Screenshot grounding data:
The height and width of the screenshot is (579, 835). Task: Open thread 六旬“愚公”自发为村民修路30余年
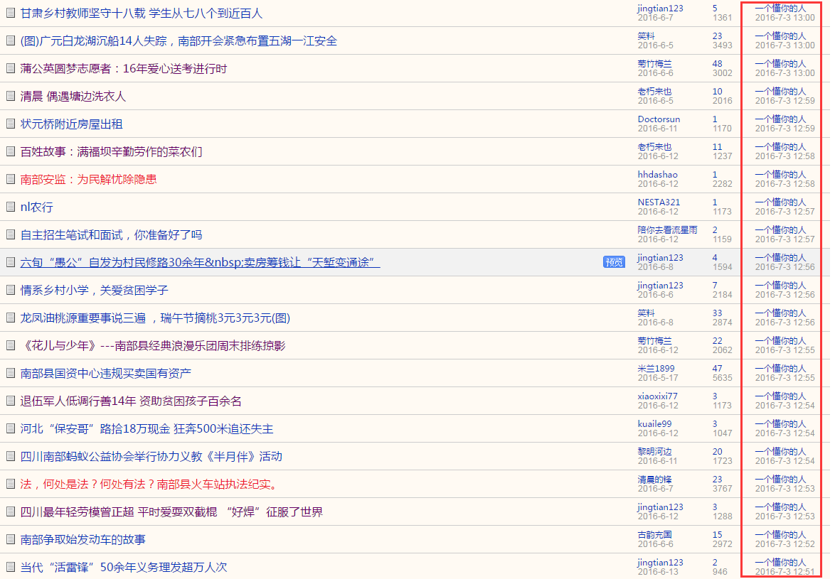coord(200,262)
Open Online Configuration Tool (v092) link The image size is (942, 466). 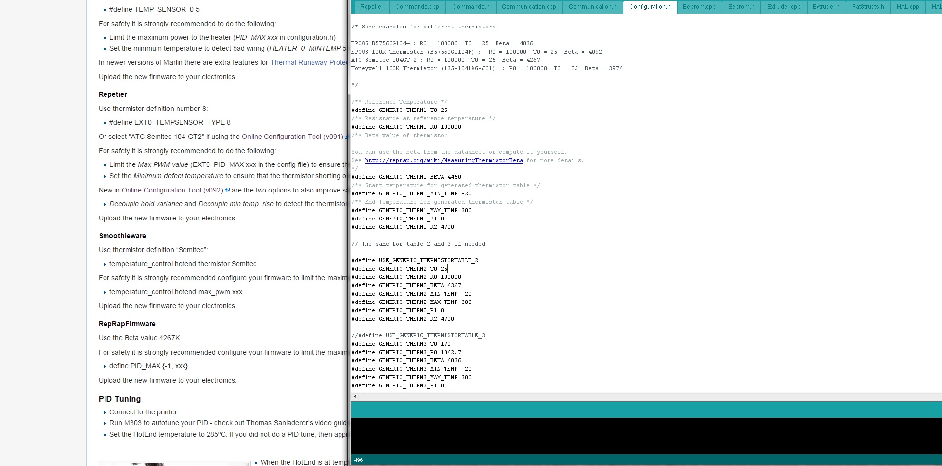pos(172,191)
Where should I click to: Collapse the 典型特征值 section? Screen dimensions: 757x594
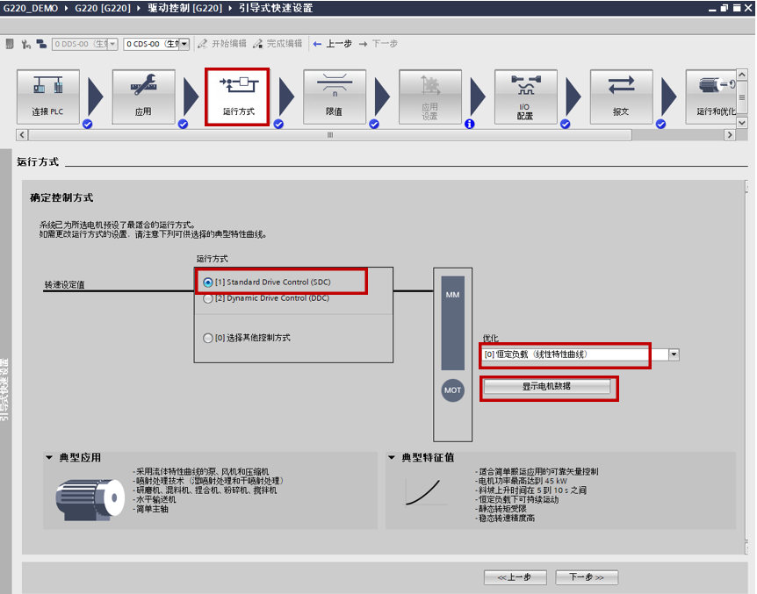tap(393, 458)
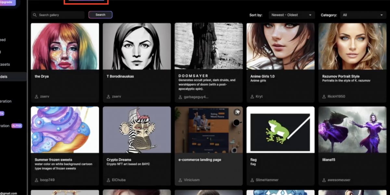Open the Drya rainbow-hair portrait thumbnail
Viewport: 390px width, 195px height.
65,46
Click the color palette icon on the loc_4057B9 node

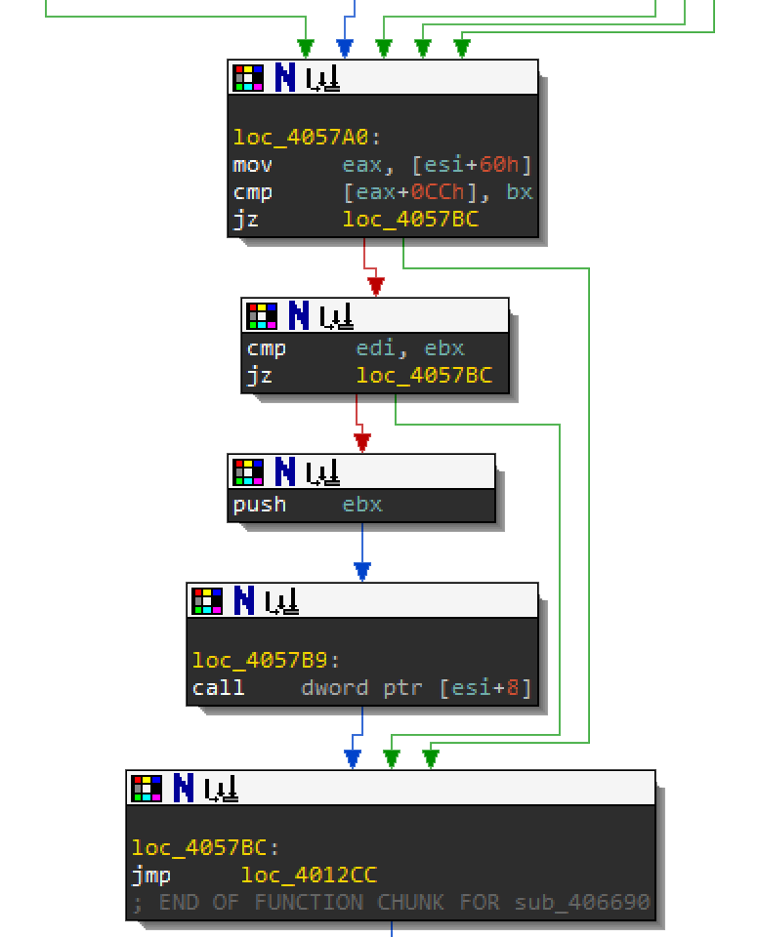click(207, 601)
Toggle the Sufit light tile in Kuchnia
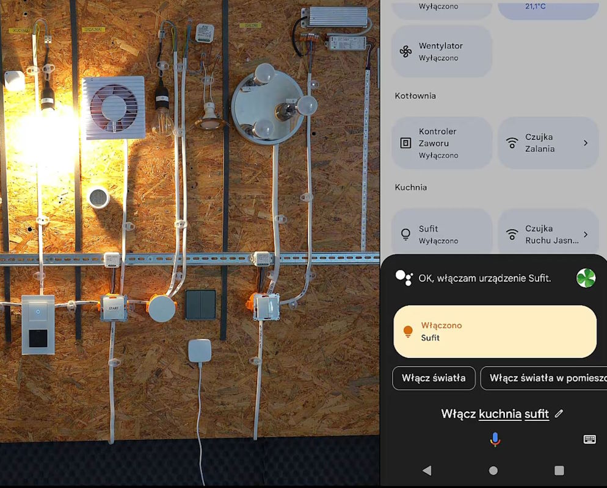 tap(442, 234)
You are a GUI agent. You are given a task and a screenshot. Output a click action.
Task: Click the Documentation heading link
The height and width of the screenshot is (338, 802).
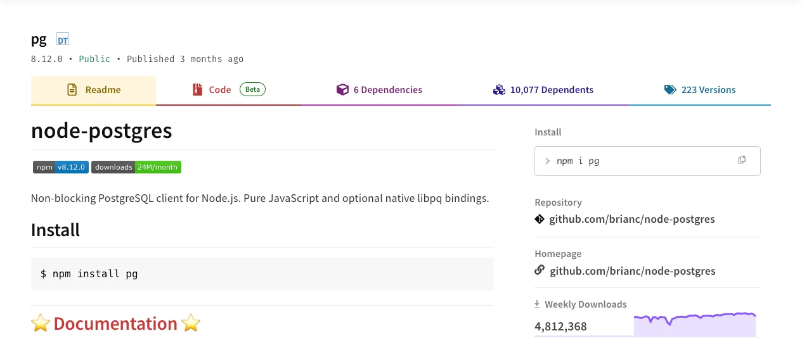click(115, 324)
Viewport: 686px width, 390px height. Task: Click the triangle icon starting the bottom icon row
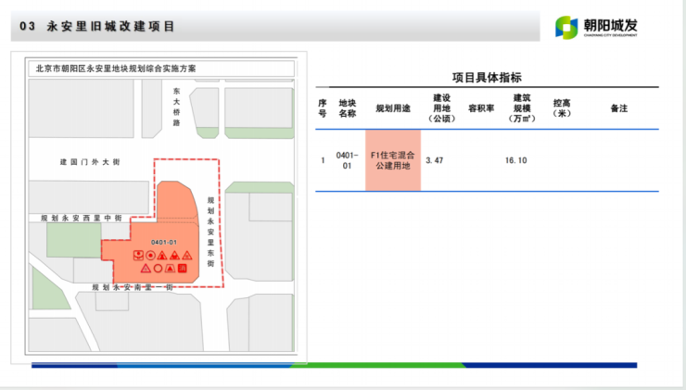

- [What to produce] Once you find the line that contains "Toggle the Sufit light tile in Kuchnia", reproduce it and every line after it through the end of the entries above, exactly as written, with no pictures.

- [Answer section]
Toggle the Sufit light tile in Kuchnia
 tap(442, 234)
You are a GUI agent. You are given a task and a screenshot. Output a click action.
Task: Click the Documentation heading link
The height and width of the screenshot is (338, 802).
click(115, 324)
Viewport: 686px width, 390px height. Task: Click the triangle icon starting the bottom icon row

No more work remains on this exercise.